• Brief:
Exactly as written, reproduce the lines from the beginning of the data through the line containing "Given: Tap plus"; the pictures are not reproduced.

Recorded data:
------------------------------------------------------------

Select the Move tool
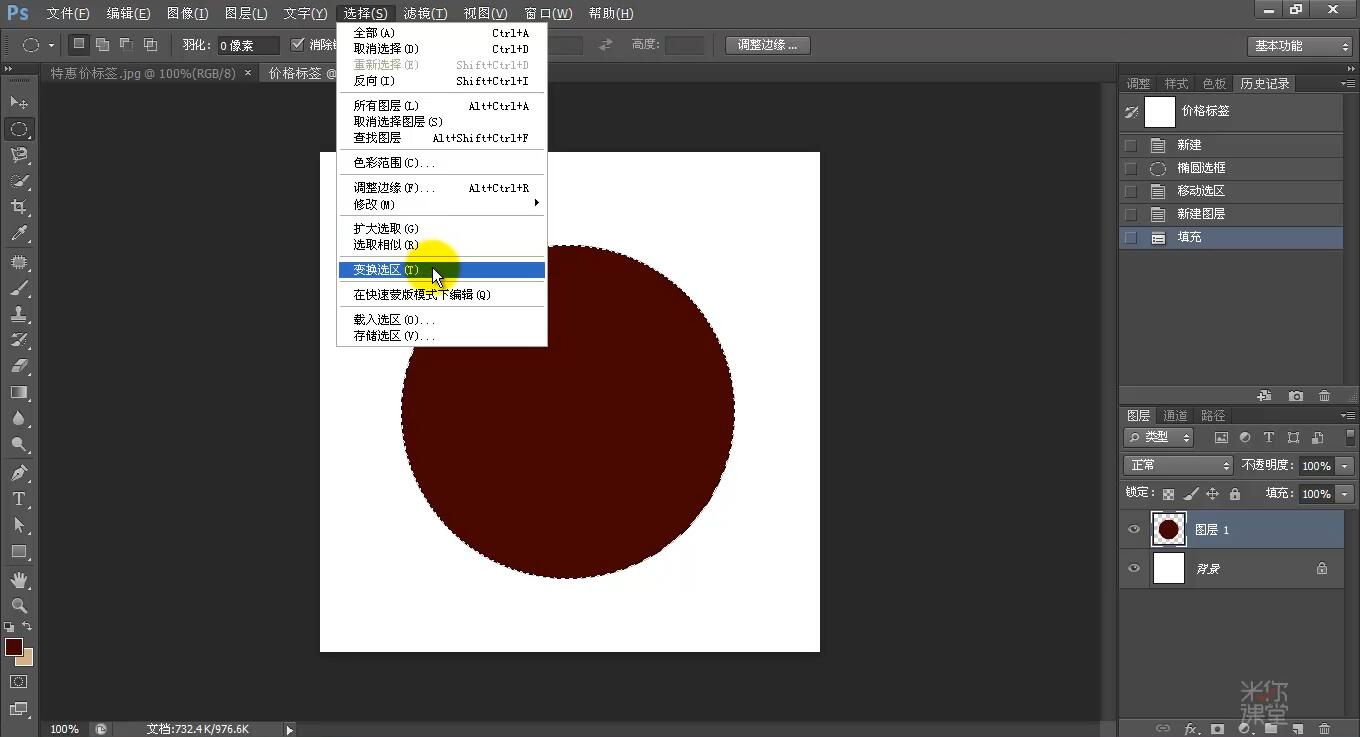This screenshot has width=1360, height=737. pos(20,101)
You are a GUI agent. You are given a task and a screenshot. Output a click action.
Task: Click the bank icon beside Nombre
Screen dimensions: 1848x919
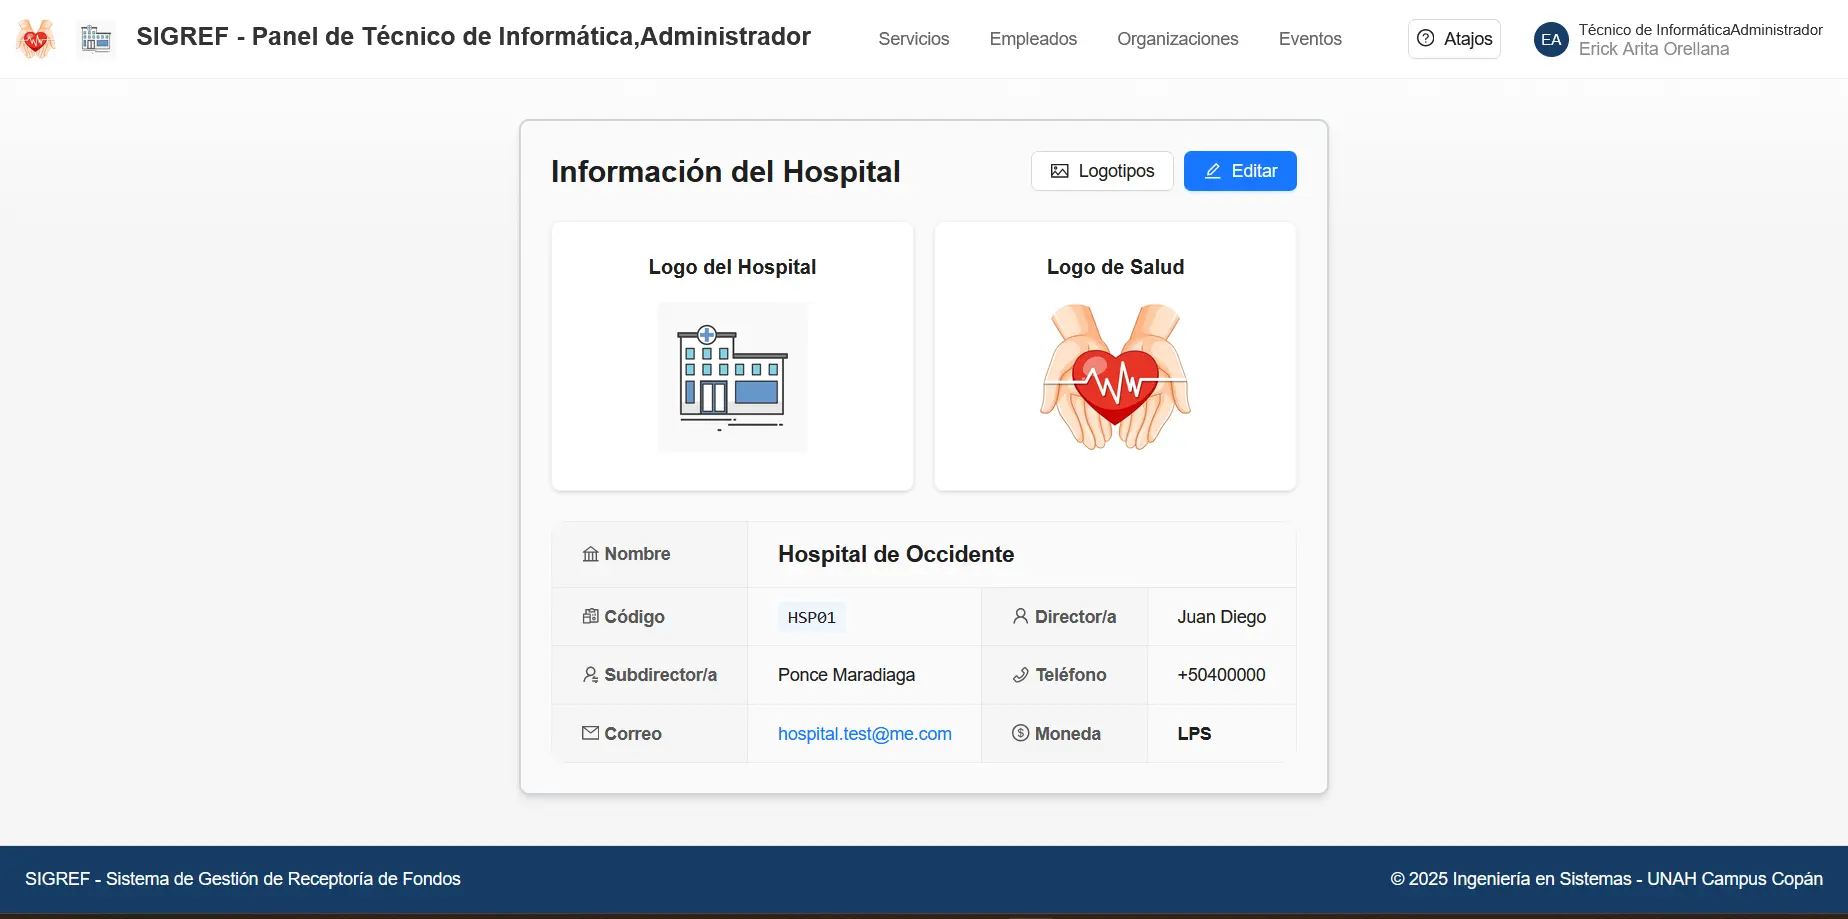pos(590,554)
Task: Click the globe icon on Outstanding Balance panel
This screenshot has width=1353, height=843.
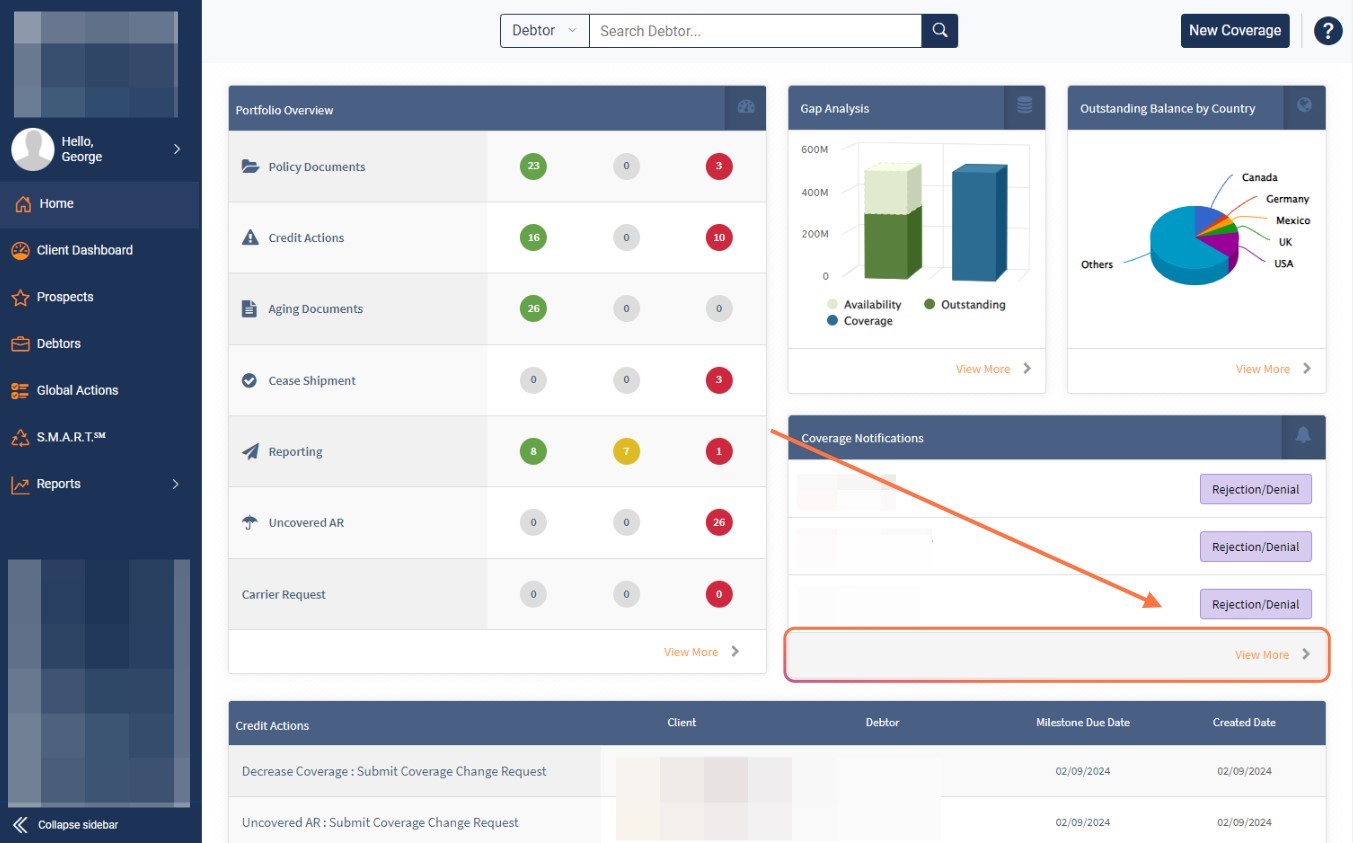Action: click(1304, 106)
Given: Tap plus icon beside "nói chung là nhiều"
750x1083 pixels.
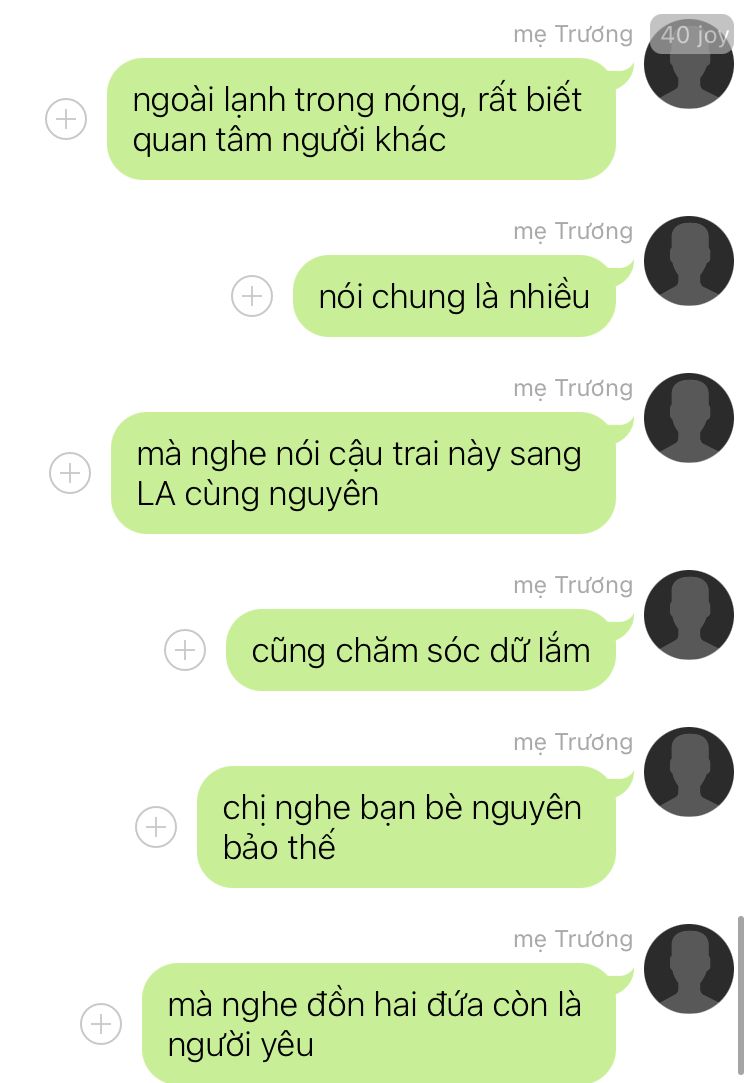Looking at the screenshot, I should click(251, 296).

------------------------------------------------------------

• Answer for this exercise:
Select the Move tool
This screenshot has width=1360, height=737. pos(20,101)
You are a GUI agent. You are given a task and a screenshot. Output a click action.
Task: Click the bank icon beside Nombre
Screen dimensions: 1848x919
pos(590,554)
Task: Click the globe icon on Outstanding Balance panel
This screenshot has width=1353, height=843.
Action: click(1304, 106)
Given: Tap plus icon beside "nói chung là nhiều"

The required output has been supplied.